O'Neilly and McGlumphy13 described a technique that helps in placing implants along all 3 axes but does not help the restorative dentist know the postrestoration esthetic and abutment angulation required for the implant at the particular implant inclination.
The technique mentioned in this article helps the restorative dentist to know the desired abutment angulation required for the placement of esthetic restoration before surgery so that immediate provisional restoration can be fabricated. Further, the technique proposed can be used for single or multiple implant placements. In multiple implant placements, this technique helps the operator to ensure parallelism between the implants and also achieves the desired inclination of implant in accordance with the bony architecture.

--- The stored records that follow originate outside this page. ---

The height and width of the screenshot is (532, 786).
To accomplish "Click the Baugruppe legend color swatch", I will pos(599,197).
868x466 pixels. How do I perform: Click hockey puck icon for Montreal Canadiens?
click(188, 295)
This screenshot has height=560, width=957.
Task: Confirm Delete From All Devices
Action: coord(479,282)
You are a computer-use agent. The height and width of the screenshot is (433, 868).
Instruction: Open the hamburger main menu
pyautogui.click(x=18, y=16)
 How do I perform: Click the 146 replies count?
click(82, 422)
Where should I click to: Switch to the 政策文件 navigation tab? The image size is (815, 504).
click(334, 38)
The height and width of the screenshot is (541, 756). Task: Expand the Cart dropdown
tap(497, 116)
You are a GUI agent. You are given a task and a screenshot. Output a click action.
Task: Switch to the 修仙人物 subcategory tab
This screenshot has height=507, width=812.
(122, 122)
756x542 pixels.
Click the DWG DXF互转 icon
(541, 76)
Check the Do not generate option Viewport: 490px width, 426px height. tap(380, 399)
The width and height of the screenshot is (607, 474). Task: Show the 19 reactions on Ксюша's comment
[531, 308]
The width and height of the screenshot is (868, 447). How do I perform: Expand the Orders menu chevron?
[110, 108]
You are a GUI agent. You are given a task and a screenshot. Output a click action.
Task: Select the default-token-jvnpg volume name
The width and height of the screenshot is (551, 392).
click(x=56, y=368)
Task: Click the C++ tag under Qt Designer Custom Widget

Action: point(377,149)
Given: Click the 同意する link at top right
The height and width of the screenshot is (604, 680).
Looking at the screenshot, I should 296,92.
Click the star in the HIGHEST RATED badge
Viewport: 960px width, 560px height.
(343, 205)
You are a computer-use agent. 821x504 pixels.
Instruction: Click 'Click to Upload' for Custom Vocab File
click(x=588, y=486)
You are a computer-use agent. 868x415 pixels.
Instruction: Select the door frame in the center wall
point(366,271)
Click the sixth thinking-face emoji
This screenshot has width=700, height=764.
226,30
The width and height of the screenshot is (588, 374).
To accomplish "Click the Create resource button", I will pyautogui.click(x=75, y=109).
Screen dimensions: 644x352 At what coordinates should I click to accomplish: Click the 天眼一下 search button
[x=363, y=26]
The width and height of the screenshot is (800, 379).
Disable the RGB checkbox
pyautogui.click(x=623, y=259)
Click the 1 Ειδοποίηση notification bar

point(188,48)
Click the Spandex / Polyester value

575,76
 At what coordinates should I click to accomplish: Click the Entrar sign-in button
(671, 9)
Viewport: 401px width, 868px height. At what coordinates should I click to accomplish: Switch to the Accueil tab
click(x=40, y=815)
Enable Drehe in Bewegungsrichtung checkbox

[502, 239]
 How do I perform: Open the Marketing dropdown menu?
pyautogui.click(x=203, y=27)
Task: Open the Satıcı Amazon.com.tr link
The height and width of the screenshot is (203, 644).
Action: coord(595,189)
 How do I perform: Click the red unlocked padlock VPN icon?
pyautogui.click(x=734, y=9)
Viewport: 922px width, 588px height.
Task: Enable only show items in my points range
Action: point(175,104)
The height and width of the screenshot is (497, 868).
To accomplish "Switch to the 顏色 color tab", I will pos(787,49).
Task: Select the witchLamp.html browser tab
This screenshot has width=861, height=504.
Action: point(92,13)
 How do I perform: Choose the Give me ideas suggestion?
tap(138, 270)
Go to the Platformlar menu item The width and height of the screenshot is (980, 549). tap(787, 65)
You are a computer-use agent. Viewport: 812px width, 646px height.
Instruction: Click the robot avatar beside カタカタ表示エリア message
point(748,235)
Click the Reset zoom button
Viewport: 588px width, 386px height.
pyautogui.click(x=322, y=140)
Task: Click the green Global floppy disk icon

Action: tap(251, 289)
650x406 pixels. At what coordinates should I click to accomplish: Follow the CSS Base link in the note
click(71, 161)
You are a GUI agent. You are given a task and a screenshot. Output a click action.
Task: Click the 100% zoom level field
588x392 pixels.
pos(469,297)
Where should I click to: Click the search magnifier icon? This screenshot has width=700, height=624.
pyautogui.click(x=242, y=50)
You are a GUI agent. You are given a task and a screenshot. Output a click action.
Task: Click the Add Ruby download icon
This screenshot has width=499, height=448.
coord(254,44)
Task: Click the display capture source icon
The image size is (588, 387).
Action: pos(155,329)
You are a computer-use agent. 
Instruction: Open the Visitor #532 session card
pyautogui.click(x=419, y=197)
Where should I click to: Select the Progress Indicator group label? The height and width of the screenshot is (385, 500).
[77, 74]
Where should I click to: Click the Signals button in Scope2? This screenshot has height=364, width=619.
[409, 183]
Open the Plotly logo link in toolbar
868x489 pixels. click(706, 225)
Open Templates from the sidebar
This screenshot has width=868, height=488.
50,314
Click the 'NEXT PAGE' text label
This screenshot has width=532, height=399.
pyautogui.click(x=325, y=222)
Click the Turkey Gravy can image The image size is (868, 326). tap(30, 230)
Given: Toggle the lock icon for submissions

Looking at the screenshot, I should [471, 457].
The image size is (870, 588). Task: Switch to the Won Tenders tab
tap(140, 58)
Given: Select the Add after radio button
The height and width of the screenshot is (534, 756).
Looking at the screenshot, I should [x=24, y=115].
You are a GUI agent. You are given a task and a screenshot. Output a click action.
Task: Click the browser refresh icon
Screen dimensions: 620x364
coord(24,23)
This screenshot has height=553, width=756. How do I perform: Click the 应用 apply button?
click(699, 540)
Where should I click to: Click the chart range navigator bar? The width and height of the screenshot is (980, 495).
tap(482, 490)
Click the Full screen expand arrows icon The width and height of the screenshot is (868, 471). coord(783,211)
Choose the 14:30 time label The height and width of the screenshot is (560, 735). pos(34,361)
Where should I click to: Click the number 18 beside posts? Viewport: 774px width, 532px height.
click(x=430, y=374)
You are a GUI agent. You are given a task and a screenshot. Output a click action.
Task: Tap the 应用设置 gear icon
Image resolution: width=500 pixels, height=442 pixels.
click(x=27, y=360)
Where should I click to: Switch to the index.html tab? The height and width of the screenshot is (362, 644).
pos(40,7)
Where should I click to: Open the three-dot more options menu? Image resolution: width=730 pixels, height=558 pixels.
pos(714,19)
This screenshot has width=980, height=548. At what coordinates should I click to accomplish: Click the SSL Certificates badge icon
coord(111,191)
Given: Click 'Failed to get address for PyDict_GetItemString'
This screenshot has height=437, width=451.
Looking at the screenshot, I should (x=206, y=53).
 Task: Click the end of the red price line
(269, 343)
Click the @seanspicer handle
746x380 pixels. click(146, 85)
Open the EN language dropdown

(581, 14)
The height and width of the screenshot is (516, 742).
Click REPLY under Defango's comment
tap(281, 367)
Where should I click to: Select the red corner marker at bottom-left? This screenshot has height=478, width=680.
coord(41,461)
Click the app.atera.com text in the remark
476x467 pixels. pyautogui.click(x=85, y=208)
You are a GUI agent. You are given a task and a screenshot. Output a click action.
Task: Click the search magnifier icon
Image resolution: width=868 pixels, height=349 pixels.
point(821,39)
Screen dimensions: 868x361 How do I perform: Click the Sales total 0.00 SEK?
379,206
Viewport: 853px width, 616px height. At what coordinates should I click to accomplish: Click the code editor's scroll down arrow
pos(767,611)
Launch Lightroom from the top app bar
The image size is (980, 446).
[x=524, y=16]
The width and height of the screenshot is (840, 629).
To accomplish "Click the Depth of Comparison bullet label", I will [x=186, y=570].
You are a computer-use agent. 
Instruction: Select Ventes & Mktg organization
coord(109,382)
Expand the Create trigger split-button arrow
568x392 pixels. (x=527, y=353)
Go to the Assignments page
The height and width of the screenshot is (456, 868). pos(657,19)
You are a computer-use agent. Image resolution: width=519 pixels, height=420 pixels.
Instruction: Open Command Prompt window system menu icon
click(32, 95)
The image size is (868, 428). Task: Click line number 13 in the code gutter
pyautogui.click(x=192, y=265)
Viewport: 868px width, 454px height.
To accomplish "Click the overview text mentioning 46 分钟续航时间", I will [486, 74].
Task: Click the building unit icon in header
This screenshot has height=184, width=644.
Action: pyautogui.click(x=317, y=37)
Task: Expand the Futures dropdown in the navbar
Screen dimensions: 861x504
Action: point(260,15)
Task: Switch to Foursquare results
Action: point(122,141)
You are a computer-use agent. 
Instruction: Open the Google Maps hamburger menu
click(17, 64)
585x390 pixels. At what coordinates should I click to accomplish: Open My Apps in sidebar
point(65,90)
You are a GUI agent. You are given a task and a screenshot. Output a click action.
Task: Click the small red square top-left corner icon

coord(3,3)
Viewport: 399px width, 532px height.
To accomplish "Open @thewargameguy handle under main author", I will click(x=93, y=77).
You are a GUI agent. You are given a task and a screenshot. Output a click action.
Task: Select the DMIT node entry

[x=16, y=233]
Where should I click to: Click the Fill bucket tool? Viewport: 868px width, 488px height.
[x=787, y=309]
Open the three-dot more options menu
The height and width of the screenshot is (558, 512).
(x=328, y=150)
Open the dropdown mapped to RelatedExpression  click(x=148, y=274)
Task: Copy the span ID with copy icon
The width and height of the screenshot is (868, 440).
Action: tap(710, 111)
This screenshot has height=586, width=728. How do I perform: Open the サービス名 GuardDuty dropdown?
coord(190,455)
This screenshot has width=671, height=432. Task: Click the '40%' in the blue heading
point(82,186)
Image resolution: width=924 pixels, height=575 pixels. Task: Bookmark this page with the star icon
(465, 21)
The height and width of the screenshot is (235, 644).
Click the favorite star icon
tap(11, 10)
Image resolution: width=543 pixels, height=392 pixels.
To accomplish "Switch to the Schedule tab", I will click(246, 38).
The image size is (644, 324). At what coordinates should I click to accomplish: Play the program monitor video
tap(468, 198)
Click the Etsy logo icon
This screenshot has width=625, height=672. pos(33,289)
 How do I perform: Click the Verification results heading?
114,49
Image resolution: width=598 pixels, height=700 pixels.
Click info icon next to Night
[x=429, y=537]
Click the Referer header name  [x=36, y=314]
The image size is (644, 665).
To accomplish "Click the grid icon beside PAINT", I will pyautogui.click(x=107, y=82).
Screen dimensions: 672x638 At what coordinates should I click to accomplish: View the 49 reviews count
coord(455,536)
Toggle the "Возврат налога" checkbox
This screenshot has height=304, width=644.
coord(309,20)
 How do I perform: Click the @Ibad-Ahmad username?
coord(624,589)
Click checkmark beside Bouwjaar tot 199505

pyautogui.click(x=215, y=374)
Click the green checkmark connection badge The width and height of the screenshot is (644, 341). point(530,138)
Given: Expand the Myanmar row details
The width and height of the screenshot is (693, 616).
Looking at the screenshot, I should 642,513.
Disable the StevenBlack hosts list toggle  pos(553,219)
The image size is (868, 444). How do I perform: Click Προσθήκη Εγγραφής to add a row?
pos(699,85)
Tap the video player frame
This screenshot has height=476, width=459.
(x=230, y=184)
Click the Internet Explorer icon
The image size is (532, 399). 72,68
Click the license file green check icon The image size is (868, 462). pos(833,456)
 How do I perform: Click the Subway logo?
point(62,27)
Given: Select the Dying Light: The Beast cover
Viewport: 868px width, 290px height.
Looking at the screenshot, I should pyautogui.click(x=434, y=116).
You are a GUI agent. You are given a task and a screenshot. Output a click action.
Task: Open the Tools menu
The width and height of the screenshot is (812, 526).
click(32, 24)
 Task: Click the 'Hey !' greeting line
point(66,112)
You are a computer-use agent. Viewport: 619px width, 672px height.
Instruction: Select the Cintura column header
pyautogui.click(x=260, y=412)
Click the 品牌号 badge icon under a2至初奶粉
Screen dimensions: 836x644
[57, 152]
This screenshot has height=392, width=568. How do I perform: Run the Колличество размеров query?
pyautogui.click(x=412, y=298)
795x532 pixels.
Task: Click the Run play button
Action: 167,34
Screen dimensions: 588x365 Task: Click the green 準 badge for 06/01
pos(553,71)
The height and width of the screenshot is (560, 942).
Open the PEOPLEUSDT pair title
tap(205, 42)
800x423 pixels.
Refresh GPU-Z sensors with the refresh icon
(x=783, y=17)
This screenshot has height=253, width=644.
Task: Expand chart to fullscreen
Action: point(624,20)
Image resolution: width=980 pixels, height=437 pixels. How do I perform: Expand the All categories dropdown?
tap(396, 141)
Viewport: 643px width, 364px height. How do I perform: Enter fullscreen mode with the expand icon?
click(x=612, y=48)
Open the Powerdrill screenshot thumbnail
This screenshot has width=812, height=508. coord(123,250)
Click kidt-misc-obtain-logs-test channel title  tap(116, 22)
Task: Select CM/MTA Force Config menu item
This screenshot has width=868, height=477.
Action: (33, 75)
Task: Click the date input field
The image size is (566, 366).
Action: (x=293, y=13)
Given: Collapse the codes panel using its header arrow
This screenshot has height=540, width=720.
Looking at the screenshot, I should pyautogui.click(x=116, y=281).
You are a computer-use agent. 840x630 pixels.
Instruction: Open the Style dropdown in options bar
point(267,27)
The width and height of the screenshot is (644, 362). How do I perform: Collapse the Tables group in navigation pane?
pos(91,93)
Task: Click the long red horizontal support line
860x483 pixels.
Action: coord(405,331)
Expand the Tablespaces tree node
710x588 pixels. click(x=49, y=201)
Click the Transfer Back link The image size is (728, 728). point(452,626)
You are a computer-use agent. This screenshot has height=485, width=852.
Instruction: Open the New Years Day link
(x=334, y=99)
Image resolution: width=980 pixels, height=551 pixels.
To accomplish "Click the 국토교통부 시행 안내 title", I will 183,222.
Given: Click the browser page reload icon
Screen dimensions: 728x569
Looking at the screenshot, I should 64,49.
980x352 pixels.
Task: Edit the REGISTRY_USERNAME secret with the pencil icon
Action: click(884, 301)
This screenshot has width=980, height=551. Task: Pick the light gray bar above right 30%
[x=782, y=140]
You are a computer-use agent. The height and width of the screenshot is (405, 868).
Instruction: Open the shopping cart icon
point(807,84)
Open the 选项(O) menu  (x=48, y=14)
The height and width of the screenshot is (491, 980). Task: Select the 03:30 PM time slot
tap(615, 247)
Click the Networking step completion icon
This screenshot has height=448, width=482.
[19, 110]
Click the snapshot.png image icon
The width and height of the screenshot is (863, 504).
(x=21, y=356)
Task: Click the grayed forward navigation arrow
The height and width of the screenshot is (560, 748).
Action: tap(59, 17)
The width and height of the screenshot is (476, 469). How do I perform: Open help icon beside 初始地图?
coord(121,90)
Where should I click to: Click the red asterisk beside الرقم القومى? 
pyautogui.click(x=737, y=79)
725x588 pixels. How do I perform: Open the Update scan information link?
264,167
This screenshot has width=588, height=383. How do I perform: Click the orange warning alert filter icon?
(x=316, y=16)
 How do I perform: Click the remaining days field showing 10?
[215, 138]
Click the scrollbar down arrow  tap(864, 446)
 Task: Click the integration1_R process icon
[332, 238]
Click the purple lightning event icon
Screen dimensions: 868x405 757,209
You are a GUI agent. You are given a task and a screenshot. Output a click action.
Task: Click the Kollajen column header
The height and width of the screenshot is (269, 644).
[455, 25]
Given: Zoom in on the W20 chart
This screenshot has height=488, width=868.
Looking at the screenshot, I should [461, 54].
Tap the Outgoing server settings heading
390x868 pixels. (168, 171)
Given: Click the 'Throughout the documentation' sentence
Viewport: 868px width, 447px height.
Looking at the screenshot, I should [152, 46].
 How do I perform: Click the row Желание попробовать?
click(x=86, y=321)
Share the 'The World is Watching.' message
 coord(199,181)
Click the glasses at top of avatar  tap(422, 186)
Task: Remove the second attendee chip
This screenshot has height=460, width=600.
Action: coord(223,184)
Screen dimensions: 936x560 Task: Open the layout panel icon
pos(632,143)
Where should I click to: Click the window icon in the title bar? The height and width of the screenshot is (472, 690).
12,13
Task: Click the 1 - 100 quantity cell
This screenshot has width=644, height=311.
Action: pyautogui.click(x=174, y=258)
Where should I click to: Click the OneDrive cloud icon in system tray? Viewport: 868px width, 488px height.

The advantage of this technique is that it is simple and easy to fabricate and uses materials that are inexpensive and readily available. When the surgeon uses this surgical template for placement of implant, the implant is placed as per the predetermined position and hence helps the restorative dentist in planning the restoration. Since the implant position and the desired abutment angulation are known, a provisional restoration can be prefabricated so that it can be cemented at the time of surgery if an immediate provisional restoration is desired.
Summary
The described technique allows assessment of an implant site and thereby helps in determining the proper location, inclination required for an implant at the proposed implant site, and the required implant diameter and angulation of the abutment at a given implant inclination. Clinically, this technique also provides the clinician reliable information with a good margin of safety.